“In Seach of April Raintree” by Beatrice Culleton
In Search of April Raintree is not an easy book to read. It is written well and one can read it quickly. But it is one of the rawest, most tragedy-laden, saddest, most violent books I’ve recently read. Ms. Culleton shrinks from nothing—from pages of the humiliations and abuses suffered in a wretched foster home to a long, graphically descriptive scene of her heroine being raped.
When reading In Search of April Raintree, one moves back and forth constantly between seeking comfort by saying, “no, it couldn’t be this bad, this is only a story,” and then realizing that it is, in all likelihood, a very true to life, autobiographical story. If not the specific events, then at least the feelings, the emotions of a child growing up uncertain, lonely, afraid, searching always for a way out, a brighter future when everything will be okay, daydreaming of a time when, armoured by money, she will no longer be the victim, the one kicked around, the pawn, the plaything. For the biography at the end of the book says that author Beatrice Culleton, born in St. Boniface Hospital in Winnipeg on August 27, 1949 was, like the subject of her book, taken as a ward of the Children’s Aid Society of Winnipeg while still a young child; grew up in foster homes away from her real family; had two sisters die by their own hand, etc., etc. The only salve to the whole story is the notation that Beatrice Culleton, unlike her fictional April Raintree, had experiences in foster homes that were “generally positive”. After all this, the ritual disclaimer “the characters in this story are fictional and any resemblance to people living or dead is purely coincidental”, seems quaintly pro forma.
The story goes through 20 years of the lives of two sisters, April and Cheryl Raintree, Metis by birth, who are swallowed into the Children’s Aid/foster home circuit and lose all touch with their natural parents. April, the narrator, ‘looks white’ and believes the only way out of her miserable existence is to become as excessively, over-compensatingly ‘white’ as possible. She partially succeeds; for a brief time she is wealthily and comfortably married to a businessman and lives with him and his mother in their Toronto mansion. She is also horribly alienated.
Her sister, meanwhile—dark complexioned and the ‘more Indian’ of the two—spends her life reading and composing essays about Louis Riel, trying to affirm her identity and planning to become a social worker in order to “help her people”.
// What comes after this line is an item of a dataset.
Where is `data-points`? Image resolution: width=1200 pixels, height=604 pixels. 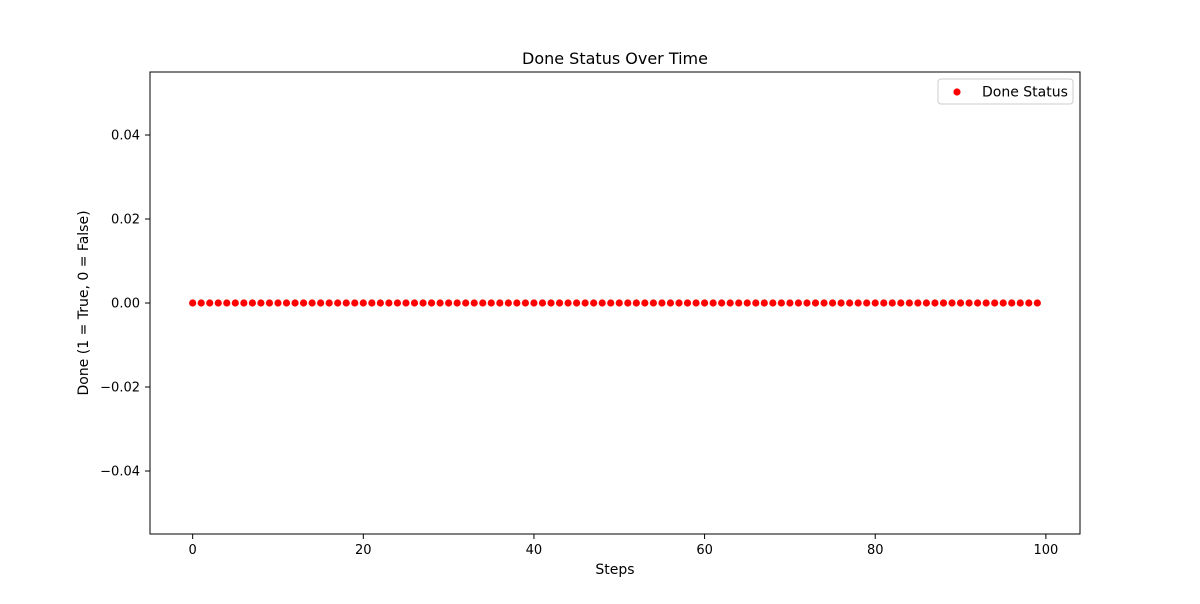 data-points is located at coordinates (615, 303).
In the end, it is April who survives, after Cheryl, in a search for their parents, finds their father on skid row and is so disillusioned that she becomes, in sequence, an alcoholic, a prostitute, and, ultimately, a suicide. Of course, Cheryl’s death is what ultimately turns April around to face her identity and step out of her fantasy world.
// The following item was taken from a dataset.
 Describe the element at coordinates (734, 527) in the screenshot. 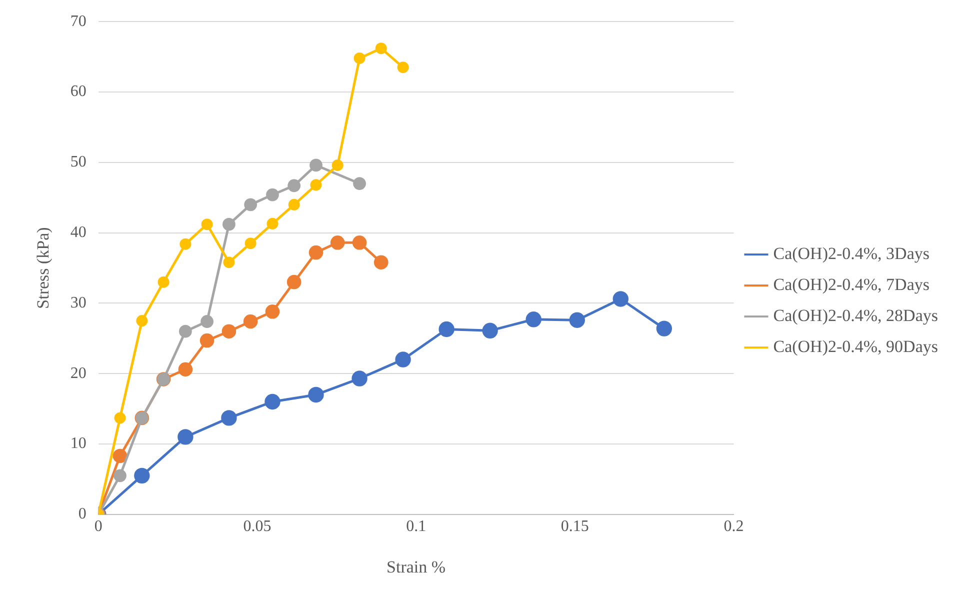

I see `x-tick-label: 0.2` at that location.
Beatrice Culleton’s novel achieves very well what it sets out to achieve. It is, in a way, a Thomas Hardy sort of book, chronicling lives so bleak and full of sadness with only the most bittersweet tidbits of hope that the readers, the society, can’t help but respond in sympathy and anger and seek to change it all.
Other things, though, that you hope for don’t turn up. The events of characters’ lives are recounted with little analysis and not much speculation as to the motivations of individuals and the momentum of the times. There’s a sinking feeling after it’s all over that it was all so terribly predictable; you’ve been moved but also manipulated. All characters, for instance, except the two sisters, are really caricatures—the good foster parents, the villainous foster parents, the wealthy, snobbish, Toronto society women, the busy bureaucratic social workers, the two-timing university professor, the (ultimately) understanding boyfriend.
It’s at this point where one must be charitable and encouraging for it is Ms. Culleton’s first novel. And an admirable one. A story that needs to be told no matter how difficult it is to hear/read. And, as important, a story Beatrice Culleton obviously needed to tell. The story I really want to read, though, starts where this one ends; April Raintree in the world of 1983 with all of this history behind her. We know what’s formed her, now we want to know what she’s going to do about it, how she’s going to get on with her life. I hope, somehow, that Beatrice Culleton will get back to the typewriter and give us that story too. ■
Larry Krotz is a Winnipeg writer who contributes regularly to the Globe and Mail.